Acting on Impulse Read online



  “Oh, no, no, no! I am a wicked woman, but I will be better! Oh, Henry, take me away! It is London that gives me these megrims, and the worry—the dreadful worry! The dice—the cards—I cannot help it—forgive me! oh, forgive me!”

  “It is forgiven, Sophia. Don’t speak of it again.”

  “How good you are! I worship you! Oh, you will take me away, before I ruin you with my play! God knows we have come near it!”

  “Hush, dear! Yes, I will take you away.”

  She flicked her hand across her eyes.

  “Yes, oh yes! These joys are killing me—I never go abroad, you have never taken me; you would never! It was unkind, Henry! Unkind!”

  “Yes, Sophia, it was unkind. But I will take you now.”

  She sat up, already smiling.

  “I want to go to Italy! Lady Pamela Palmer went, and my dearest Kitty, last year. Oh, how I longed to go!” She caught his hands. “And you—why, you are half Italian! Farquhar, you’ve a title—an Italian title!

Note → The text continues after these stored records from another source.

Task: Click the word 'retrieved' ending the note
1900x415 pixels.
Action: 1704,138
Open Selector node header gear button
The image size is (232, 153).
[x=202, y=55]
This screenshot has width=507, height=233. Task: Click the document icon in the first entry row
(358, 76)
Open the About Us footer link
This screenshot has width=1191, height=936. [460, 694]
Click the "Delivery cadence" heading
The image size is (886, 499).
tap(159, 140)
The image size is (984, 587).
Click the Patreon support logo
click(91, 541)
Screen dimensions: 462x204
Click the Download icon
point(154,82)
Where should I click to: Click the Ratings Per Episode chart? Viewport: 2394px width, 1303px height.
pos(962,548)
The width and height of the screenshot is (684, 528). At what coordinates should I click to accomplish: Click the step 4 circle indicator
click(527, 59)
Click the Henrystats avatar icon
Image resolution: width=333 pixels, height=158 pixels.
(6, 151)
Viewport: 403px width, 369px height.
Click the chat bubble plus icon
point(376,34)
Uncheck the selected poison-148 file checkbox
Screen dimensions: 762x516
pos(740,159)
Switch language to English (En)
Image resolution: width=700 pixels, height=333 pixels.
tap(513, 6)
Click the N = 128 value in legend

And an estate! That is where I will go! Oh, say you will take me!”

  He pulled his hands away.

  “No, not there!” For the first time since he had entered the room his voice lost its even tone. It sounded harsh even to his ears. “Anywhere but there!” He got up and went back to the fire.

  The jealous, peevish light sprang to her eyes again. She sank back on to the cushions with a long wail of discontent.

  “Oh, you do not love me! You refuse me the one thing I ask!”

  He winced.

  “For God’s sake, Sophia, no more hysterics!” he said sharply.

  She quivered and burst into tears.

  “Go away, go away! You don’t care, it’s nothing to you! Oh, I am miserable!”

  “Sophia, anywhere but there! Paris, Vienna—where you will, but leave me that one—” He broke off, pressing his handkerchief to his lips.

  “No, no, no! I want to go to Venice! Oh, is it so much to ask?”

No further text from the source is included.